→ **Work item**: Arrange every line of the records below as a Markdown table with two columns, "Row" for a running number and "Line" for the line itself, leaving out any blank lines.

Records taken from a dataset
.....

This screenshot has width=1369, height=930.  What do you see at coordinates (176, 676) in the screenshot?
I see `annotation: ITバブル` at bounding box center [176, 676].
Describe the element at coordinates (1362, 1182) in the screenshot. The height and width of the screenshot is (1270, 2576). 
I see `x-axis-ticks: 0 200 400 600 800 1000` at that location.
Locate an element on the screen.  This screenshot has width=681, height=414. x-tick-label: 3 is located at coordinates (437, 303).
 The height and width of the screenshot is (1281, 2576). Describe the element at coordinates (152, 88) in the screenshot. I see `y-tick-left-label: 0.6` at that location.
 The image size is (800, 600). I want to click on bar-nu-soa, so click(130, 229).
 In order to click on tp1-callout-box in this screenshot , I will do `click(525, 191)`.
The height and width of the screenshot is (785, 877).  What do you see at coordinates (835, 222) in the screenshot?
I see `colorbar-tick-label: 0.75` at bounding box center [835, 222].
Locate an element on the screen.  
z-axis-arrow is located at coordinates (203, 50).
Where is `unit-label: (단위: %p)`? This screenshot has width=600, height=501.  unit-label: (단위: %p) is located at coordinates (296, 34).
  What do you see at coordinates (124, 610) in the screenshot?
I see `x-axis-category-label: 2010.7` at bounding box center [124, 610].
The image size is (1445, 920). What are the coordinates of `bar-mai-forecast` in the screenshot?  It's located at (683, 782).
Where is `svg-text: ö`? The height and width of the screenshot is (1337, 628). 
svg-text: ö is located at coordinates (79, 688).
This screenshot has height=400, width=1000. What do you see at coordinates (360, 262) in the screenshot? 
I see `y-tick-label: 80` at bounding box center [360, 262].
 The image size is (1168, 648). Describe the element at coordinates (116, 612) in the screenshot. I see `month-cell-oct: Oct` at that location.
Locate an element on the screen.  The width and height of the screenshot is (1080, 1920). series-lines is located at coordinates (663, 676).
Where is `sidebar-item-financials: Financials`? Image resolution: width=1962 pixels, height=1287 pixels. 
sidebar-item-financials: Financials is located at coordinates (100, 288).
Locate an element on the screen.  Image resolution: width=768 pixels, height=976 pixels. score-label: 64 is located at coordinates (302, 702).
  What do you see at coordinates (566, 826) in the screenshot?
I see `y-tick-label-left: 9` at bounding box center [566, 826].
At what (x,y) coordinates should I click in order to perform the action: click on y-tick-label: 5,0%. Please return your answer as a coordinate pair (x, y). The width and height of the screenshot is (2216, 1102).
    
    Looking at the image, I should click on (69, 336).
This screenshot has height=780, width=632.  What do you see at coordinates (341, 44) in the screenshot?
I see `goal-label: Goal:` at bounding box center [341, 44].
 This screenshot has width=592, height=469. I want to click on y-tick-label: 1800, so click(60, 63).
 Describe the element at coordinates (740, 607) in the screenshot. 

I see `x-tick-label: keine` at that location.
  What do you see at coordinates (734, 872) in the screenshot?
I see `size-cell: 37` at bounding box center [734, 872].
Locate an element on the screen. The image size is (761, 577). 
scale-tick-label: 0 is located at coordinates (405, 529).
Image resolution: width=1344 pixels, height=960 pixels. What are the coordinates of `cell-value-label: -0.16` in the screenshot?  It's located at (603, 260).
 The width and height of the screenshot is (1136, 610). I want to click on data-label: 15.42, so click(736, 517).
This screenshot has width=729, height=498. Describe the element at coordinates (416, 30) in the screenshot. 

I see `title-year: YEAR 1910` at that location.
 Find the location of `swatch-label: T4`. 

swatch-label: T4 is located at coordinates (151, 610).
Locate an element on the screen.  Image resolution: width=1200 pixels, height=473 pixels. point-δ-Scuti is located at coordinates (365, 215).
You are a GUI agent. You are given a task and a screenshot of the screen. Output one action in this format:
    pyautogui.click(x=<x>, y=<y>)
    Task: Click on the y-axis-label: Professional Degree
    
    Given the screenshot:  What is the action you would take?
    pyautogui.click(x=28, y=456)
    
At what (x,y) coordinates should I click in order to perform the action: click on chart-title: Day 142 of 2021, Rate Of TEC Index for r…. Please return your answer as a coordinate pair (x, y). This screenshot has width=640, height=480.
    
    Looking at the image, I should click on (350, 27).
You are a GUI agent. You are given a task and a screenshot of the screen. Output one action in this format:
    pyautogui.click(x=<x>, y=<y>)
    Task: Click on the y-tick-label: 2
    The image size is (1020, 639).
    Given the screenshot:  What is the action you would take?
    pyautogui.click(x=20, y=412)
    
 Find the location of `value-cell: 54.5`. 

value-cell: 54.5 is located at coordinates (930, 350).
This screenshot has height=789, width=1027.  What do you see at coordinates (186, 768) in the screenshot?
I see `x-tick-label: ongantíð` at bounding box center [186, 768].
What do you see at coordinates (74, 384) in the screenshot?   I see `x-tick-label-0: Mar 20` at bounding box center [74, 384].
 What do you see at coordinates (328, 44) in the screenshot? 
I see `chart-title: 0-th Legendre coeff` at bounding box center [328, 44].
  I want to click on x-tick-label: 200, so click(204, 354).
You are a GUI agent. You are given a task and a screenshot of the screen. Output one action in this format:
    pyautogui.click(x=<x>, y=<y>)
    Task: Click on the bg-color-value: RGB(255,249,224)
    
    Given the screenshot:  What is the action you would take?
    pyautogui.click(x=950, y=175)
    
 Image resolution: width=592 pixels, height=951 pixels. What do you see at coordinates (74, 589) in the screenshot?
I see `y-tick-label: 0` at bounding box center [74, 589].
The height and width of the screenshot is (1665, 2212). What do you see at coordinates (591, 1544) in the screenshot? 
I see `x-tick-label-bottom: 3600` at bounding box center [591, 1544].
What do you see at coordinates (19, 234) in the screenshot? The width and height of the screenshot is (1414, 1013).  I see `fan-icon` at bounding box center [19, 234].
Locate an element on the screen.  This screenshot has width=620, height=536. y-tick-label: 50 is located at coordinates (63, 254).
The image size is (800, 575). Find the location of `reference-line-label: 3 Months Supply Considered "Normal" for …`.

.....

→ **Task output**:
| Row | Line |
|---|---|
| 1 | This screenshot has width=1369, height=930.  What do you see at coordinates (176, 676) in the screenshot? |
| 2 | I see `annotation: ITバブル` at bounding box center [176, 676]. |
| 3 | Describe the element at coordinates (1362, 1182) in the screenshot. The height and width of the screenshot is (1270, 2576).  |
| 4 | I see `x-axis-ticks: 0 200 400 600 800 1000` at that location. |
| 5 | Locate an element on the screen.  This screenshot has width=681, height=414. x-tick-label: 3 is located at coordinates (437, 303). |
| 6 |  The height and width of the screenshot is (1281, 2576). Describe the element at coordinates (152, 88) in the screenshot. I see `y-tick-left-label: 0.6` at that location. |
| 7 |  The image size is (800, 600). I want to click on bar-nu-soa, so click(130, 229). |
| 8 |  In order to click on tp1-callout-box in this screenshot , I will do `click(525, 191)`. |
| 9 | The height and width of the screenshot is (785, 877).  What do you see at coordinates (835, 222) in the screenshot? |
| 10 | I see `colorbar-tick-label: 0.75` at bounding box center [835, 222]. |
| 11 | Locate an element on the screen.   |
| 12 | z-axis-arrow is located at coordinates (203, 50). |
| 13 | Where is `unit-label: (단위: %p)`? This screenshot has width=600, height=501.  unit-label: (단위: %p) is located at coordinates (296, 34). |
| 14 |   What do you see at coordinates (124, 610) in the screenshot? |
| 15 | I see `x-axis-category-label: 2010.7` at bounding box center [124, 610]. |
| 16 | The image size is (1445, 920). What are the coordinates of `bar-mai-forecast` in the screenshot?  It's located at (683, 782). |
| 17 | Where is `svg-text: ö`? The height and width of the screenshot is (1337, 628).  |
| 18 | svg-text: ö is located at coordinates (79, 688). |
| 19 | This screenshot has height=400, width=1000. What do you see at coordinates (360, 262) in the screenshot?  |
| 20 | I see `y-tick-label: 80` at bounding box center [360, 262]. |
| 21 |  The image size is (1168, 648). Describe the element at coordinates (116, 612) in the screenshot. I see `month-cell-oct: Oct` at that location. |
| 22 | Locate an element on the screen.  The width and height of the screenshot is (1080, 1920). series-lines is located at coordinates (663, 676). |
| 23 | Where is `sidebar-item-financials: Financials`? Image resolution: width=1962 pixels, height=1287 pixels.  |
| 24 | sidebar-item-financials: Financials is located at coordinates (100, 288). |
| 25 | Locate an element on the screen.  Image resolution: width=768 pixels, height=976 pixels. score-label: 64 is located at coordinates (302, 702). |
| 26 |   What do you see at coordinates (566, 826) in the screenshot? |
| 27 | I see `y-tick-label-left: 9` at bounding box center [566, 826]. |
| 28 | At what (x,y) coordinates should I click in order to perform the action: click on y-tick-label: 5,0%. Please return your answer as a coordinate pair (x, y). The width and height of the screenshot is (2216, 1102). |
| 29 |     Looking at the image, I should click on (69, 336). |
| 30 | This screenshot has height=780, width=632.  What do you see at coordinates (341, 44) in the screenshot? |
| 31 | I see `goal-label: Goal:` at bounding box center [341, 44]. |
| 32 |  This screenshot has width=592, height=469. I want to click on y-tick-label: 1800, so click(60, 63). |
| 33 |  Describe the element at coordinates (740, 607) in the screenshot.  |
| 34 | I see `x-tick-label: keine` at that location. |
| 35 |   What do you see at coordinates (734, 872) in the screenshot? |
| 36 | I see `size-cell: 37` at bounding box center [734, 872]. |
| 37 | Locate an element on the screen. The image size is (761, 577).  |
| 38 | scale-tick-label: 0 is located at coordinates (405, 529). |
| 39 | Image resolution: width=1344 pixels, height=960 pixels. What are the coordinates of `cell-value-label: -0.16` in the screenshot?  It's located at (603, 260). |
| 40 |  The width and height of the screenshot is (1136, 610). I want to click on data-label: 15.42, so click(736, 517). |
| 41 | This screenshot has width=729, height=498. Describe the element at coordinates (416, 30) in the screenshot.  |
| 42 | I see `title-year: YEAR 1910` at that location. |
| 43 |  Find the location of `swatch-label: T4`.  |
| 44 | swatch-label: T4 is located at coordinates (151, 610). |
| 45 | Locate an element on the screen.  Image resolution: width=1200 pixels, height=473 pixels. point-δ-Scuti is located at coordinates (365, 215). |
| 46 | You are a GUI agent. You are given a task and a screenshot of the screen. Output one action in this format: |
| 47 |     pyautogui.click(x=<x>, y=<y>) |
| 48 |     Task: Click on the y-axis-label: Professional Degree |
| 49 |     Given the screenshot:  What is the action you would take? |
| 50 |     pyautogui.click(x=28, y=456) |
| 51 | At what (x,y) coordinates should I click in order to perform the action: click on chart-title: Day 142 of 2021, Rate Of TEC Index for r…. Please return your answer as a coordinate pair (x, y). This screenshot has width=640, height=480. |
| 52 |     Looking at the image, I should click on (350, 27). |
| 53 | You are a GUI agent. You are given a task and a screenshot of the screen. Output one action in this format: |
| 54 |     pyautogui.click(x=<x>, y=<y>) |
| 55 |     Task: Click on the y-tick-label: 2 |
| 56 |     The image size is (1020, 639). |
| 57 |     Given the screenshot:  What is the action you would take? |
| 58 |     pyautogui.click(x=20, y=412) |
| 59 |  Find the location of `value-cell: 54.5`.  |
| 60 | value-cell: 54.5 is located at coordinates (930, 350). |
| 61 | This screenshot has height=789, width=1027.  What do you see at coordinates (186, 768) in the screenshot? |
| 62 | I see `x-tick-label: ongantíð` at bounding box center [186, 768]. |
| 63 | What do you see at coordinates (74, 384) in the screenshot?   I see `x-tick-label-0: Mar 20` at bounding box center [74, 384]. |
| 64 |  What do you see at coordinates (328, 44) in the screenshot?  |
| 65 | I see `chart-title: 0-th Legendre coeff` at bounding box center [328, 44]. |
| 66 |   I want to click on x-tick-label: 200, so click(204, 354). |
| 67 | You are a GUI agent. You are given a task and a screenshot of the screen. Output one action in this format: |
| 68 |     pyautogui.click(x=<x>, y=<y>) |
| 69 |     Task: Click on the bg-color-value: RGB(255,249,224) |
| 70 |     Given the screenshot:  What is the action you would take? |
| 71 |     pyautogui.click(x=950, y=175) |
| 72 |  Image resolution: width=592 pixels, height=951 pixels. What do you see at coordinates (74, 589) in the screenshot? |
| 73 | I see `y-tick-label: 0` at bounding box center [74, 589]. |
| 74 | The height and width of the screenshot is (1665, 2212). What do you see at coordinates (591, 1544) in the screenshot?  |
| 75 | I see `x-tick-label-bottom: 3600` at bounding box center [591, 1544]. |
| 76 | What do you see at coordinates (19, 234) in the screenshot? The width and height of the screenshot is (1414, 1013).  I see `fan-icon` at bounding box center [19, 234]. |
| 77 | Locate an element on the screen.  This screenshot has width=620, height=536. y-tick-label: 50 is located at coordinates (63, 254). |
| 78 | The image size is (800, 575). Find the location of `reference-line-label: 3 Months Supply Considered "Normal" for …`. |